We strongly believe we have a strong long runway ahead of us. This stems from the fact that India’s demographic dividend is largely under-represented by the current investor base. With nearly 435 million unique PAN cardholders as of March 2019, there is enough growth opportunity available. When the headline Demat count is about 103 million — while the headline Demat count is about 103 million in terms of unique accounts, this may be significantly lower as many investors have multiple Demat accounts thus indicating a robust growth opportunity for the industry as we progress towards achieving penetration levels into other developing or developed markets. Diversification of assets is another growth driver for us and this coupled with rising wallet share across financial products. The country is already witnessing a fall in the share of physical assets as the current generation better understands the virtues of investing in financial assets.

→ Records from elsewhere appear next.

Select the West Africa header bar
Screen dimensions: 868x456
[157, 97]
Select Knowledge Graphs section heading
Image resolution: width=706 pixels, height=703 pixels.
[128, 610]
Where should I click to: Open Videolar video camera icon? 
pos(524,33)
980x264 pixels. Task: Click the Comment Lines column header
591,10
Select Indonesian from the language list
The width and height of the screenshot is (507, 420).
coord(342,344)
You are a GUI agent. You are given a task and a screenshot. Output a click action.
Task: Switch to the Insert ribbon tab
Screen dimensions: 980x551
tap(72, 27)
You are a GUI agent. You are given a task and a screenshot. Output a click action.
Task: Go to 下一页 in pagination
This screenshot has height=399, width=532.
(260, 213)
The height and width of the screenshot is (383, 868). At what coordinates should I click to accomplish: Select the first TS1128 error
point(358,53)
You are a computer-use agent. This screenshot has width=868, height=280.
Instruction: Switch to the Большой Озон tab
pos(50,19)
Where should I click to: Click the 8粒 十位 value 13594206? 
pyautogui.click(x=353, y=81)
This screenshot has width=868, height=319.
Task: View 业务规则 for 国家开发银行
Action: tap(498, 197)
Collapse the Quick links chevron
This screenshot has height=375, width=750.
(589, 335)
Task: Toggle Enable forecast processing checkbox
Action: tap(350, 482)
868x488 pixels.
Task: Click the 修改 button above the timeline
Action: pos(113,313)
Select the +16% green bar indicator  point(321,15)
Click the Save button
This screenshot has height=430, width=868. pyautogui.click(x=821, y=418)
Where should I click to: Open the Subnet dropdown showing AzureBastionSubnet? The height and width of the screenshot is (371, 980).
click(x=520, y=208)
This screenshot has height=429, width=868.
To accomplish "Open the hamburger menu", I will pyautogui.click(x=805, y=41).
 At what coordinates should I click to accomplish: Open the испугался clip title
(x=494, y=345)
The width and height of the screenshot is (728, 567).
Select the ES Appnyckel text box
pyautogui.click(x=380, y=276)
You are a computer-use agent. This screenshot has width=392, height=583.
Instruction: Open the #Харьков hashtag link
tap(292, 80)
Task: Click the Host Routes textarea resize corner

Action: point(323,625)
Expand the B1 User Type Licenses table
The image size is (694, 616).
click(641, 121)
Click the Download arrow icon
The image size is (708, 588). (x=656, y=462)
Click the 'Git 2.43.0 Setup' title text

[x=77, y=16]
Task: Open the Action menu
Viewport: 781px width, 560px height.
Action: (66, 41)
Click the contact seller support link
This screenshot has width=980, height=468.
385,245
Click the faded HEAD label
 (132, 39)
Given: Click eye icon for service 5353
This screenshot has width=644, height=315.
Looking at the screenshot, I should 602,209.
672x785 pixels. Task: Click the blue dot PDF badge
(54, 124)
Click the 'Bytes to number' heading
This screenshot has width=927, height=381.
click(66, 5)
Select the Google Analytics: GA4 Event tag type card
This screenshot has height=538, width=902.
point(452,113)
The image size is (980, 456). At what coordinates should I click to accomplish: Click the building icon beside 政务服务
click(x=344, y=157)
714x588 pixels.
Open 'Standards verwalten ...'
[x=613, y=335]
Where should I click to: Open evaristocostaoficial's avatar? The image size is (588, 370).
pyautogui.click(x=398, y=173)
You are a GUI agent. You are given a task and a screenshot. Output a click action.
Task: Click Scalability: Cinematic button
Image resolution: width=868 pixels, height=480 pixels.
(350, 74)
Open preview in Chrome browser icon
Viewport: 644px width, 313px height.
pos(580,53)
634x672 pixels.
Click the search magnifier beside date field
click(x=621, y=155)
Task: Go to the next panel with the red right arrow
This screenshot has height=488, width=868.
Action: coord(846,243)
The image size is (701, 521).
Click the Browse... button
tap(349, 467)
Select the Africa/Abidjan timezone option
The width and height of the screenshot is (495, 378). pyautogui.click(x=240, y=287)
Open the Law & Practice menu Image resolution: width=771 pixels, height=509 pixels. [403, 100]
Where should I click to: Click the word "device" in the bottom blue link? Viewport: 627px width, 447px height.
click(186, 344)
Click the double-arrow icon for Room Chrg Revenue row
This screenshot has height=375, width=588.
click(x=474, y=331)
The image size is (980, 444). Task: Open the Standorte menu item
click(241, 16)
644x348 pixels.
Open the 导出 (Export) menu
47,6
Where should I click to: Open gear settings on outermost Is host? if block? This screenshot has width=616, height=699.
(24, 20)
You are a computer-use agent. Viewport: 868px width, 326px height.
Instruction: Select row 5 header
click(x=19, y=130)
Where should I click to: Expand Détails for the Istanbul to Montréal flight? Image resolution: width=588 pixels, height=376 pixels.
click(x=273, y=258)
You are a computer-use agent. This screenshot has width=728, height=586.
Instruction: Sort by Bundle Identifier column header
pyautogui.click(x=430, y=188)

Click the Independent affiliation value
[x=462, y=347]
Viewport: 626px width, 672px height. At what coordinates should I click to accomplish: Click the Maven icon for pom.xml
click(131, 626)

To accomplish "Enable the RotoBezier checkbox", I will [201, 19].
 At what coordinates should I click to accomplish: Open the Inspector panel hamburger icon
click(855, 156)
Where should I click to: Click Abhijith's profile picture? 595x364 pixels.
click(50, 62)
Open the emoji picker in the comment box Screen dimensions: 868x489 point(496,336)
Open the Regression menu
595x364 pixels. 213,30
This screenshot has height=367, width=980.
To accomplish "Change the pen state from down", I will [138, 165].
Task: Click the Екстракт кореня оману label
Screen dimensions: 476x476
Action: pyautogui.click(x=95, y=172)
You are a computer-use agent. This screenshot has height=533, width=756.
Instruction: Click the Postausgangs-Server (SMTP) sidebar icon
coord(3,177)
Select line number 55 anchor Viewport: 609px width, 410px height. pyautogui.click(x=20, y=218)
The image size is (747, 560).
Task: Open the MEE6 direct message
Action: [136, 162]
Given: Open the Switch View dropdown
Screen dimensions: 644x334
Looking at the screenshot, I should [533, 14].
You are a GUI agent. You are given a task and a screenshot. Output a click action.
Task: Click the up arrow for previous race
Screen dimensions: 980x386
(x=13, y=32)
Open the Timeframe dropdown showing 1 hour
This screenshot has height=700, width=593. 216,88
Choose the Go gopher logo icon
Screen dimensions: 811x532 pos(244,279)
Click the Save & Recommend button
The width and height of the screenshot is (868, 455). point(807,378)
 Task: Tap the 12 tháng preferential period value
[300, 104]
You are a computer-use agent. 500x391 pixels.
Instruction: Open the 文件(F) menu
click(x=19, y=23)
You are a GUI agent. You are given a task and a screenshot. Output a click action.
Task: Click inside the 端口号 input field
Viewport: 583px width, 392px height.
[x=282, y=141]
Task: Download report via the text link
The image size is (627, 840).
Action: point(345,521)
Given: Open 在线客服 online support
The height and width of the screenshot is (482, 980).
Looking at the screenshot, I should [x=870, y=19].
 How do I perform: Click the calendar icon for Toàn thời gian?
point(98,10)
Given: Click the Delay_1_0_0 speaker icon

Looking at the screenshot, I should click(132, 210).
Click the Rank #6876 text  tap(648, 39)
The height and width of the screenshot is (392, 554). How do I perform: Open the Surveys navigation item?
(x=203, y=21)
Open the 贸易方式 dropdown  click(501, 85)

With an average age of just over 28, India has the youngest population across the world. As this cohort grows in their working careers, they will try to become future wealth holders with a larger deployment in financial assets. We at Angel are clearly building products and are fine-tuning our acumen to service this category of population especially from Tier 2, 3, and beyond cities of India. Since most of these clients will be first-timers, there’s a greater responsibility on regulators. Over the last year or so, the regulators have played a phenomenal role in creating a conducive environment for investors and reducing the risk of investing in the capital markets. We sincerely appreciate their efforts to increase retail participation in equity and the overall financial markets. Such insulated environment encourages more investors to participate in India’s growth story and players like us are using technology to empower these investors to better leverage this opportunity.

Our digitally enhanced products enables us to steer ahead of our peers. This is evident from our robust operating performance we have been reporting month-on-month amidst volatility in the market. Our endeavor to bring capital markets to large parts of the society is playing out well as we continue to onboard over 1 million clients per quarter for six consecutive quarters now with more than 93% coming from Tier 2, 3, and beyond cities. We garnered about 19% share in incremental Demat accounts opened in India during Q2 FY ’23 thus representing almost one out of every five clients onboarded. Rising share in incremental accounts led to a steady expansion in overall Demat market share to 11.3% as of September 2022 from 7.5% six quarters back. This demonstrates the superiority of our digital marketing strategies. The robustness of our business model is depicted from the rising turnover market share, which now stands at over 21%.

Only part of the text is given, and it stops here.